**Stored records**
::::::::::
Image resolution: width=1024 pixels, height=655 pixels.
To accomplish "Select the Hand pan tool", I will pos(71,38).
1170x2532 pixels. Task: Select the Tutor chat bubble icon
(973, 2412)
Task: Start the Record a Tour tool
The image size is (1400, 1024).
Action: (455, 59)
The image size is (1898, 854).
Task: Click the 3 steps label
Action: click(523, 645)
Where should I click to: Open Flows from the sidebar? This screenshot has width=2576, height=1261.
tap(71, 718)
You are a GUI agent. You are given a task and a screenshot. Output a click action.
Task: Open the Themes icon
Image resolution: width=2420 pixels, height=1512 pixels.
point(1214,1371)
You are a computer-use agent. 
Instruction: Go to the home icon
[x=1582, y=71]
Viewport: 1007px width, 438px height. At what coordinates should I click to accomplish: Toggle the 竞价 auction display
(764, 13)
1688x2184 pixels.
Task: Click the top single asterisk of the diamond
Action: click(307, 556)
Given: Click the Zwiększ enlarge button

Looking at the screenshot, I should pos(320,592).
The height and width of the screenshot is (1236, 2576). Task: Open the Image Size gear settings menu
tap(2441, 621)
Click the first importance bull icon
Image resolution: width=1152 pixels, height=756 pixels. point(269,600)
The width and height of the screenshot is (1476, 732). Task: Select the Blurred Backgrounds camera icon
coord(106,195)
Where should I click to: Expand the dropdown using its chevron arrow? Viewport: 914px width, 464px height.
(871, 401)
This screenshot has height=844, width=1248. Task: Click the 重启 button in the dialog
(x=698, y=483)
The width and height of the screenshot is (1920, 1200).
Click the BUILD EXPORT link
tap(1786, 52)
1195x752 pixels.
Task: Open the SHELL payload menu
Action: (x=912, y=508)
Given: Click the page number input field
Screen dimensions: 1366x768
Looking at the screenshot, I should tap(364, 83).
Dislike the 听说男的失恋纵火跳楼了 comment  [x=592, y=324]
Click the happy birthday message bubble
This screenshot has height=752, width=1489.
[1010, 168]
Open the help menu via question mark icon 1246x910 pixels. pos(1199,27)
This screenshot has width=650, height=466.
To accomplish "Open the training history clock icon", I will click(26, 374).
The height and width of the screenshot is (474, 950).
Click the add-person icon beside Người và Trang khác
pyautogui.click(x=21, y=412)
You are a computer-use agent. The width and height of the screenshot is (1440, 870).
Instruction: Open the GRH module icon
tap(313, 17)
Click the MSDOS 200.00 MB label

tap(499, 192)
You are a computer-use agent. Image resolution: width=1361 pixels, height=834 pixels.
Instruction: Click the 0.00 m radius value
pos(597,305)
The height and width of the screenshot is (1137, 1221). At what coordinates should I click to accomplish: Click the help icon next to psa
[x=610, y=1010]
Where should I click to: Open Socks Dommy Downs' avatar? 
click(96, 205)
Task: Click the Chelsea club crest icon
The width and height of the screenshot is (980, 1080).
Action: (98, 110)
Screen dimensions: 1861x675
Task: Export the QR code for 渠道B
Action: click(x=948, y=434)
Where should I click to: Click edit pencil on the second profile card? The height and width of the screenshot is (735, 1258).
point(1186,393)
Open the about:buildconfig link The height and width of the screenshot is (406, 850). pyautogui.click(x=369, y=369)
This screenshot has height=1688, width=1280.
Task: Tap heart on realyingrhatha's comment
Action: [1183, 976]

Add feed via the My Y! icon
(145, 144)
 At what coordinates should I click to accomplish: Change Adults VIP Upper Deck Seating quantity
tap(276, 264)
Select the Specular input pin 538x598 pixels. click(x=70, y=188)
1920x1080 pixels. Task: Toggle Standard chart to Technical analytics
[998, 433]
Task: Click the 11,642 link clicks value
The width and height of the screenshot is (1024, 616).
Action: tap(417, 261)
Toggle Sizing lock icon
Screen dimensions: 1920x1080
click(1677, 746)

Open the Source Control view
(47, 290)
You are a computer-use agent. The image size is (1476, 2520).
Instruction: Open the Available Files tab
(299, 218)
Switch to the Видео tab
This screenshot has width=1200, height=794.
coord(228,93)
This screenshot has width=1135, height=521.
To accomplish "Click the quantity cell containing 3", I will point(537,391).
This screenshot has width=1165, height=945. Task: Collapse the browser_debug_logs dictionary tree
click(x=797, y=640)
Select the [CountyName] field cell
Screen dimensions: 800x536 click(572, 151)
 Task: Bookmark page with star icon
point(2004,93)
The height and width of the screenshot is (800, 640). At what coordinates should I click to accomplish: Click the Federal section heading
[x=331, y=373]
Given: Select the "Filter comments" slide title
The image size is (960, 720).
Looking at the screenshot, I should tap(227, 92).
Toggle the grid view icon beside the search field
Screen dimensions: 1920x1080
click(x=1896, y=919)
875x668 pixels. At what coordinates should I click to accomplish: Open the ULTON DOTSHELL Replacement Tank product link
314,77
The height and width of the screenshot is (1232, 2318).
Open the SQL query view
::::::::::
**Given exercise**
Filter the rows above, keeping every one that contains the string "This". The match is case-sensitive.

**Exercise result**
Where should I click to: Open Flows from the sidebar? This screenshot has width=2576, height=1261.
This screenshot has height=844, width=1248. Task: Click the 重启 button in the dialog
This screenshot has height=752, width=1489.
This screenshot has width=650, height=466.
This screenshot has height=1688, width=1280.
This screenshot has width=1200, height=794.
This screenshot has width=1135, height=521.
This screenshot has width=1165, height=945. Task: Collapse the browser_debug_logs dictionary tree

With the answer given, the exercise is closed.